Search code examples
pythonmongodbpython-3.xpymongo

pymongo method of getting statistics for collection byte usage?


The MongoDB Application FAQ mentions that short field names are a technique that can be used for small documents. This led me to thinking, "what's a small document anyway?"

I'm using pymongo, is there any way I can write some python to scan a collection, and get a feel of the ratio of bytes used for field descriptors vs bytes used for actual field data?

I'm tangentially curious on what the basic byte overhead is per doc, as well.


Solution

  • There is no builtin way to get the ratio of space used for keys in BSON documents versus space used for actual field values. However, the collstats and dbstats commands can give you useful information on collection and database size. Here's how to use them in pymongo:

    from pymongo import MongoClient
    
    client = MongoClient()
    db = client.test
    
    # print collection statistics
    print db.command("collstats", "events")
    
    # print database statistics
    print db.command("dbstats")
    

    You could always hack something up to get a pretty good estimate though.
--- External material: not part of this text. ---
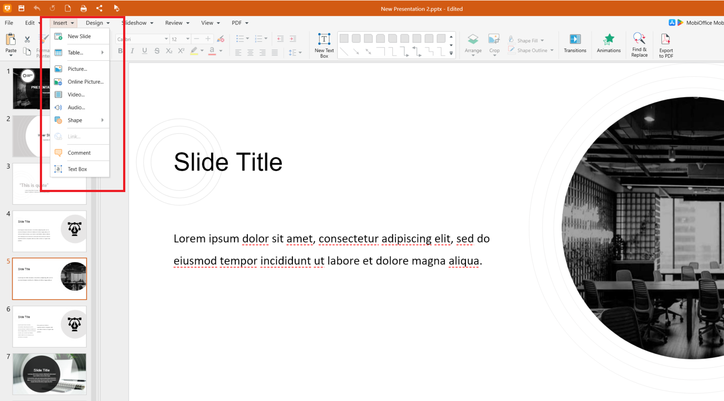Toggle italic formatting
This screenshot has height=401, width=724.
132,51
If all of your documents in a collection have the same schema, then something like this isn't half bad:

    1. Count up the total number of characters in the field names of a document, and call this number a.
    2. Add one to a for each field in order to account for the terminating character. Let the result be b.
    3. Multiply b by the number of documents in the collection, and let the result be denoted by c.
    4. Divide c by the "size" field returned by collStats (assuming collStats is scaled to return size in bytes). Let this value be d.

    Now d is the proportion of the total data size of the collection which is used to store field names.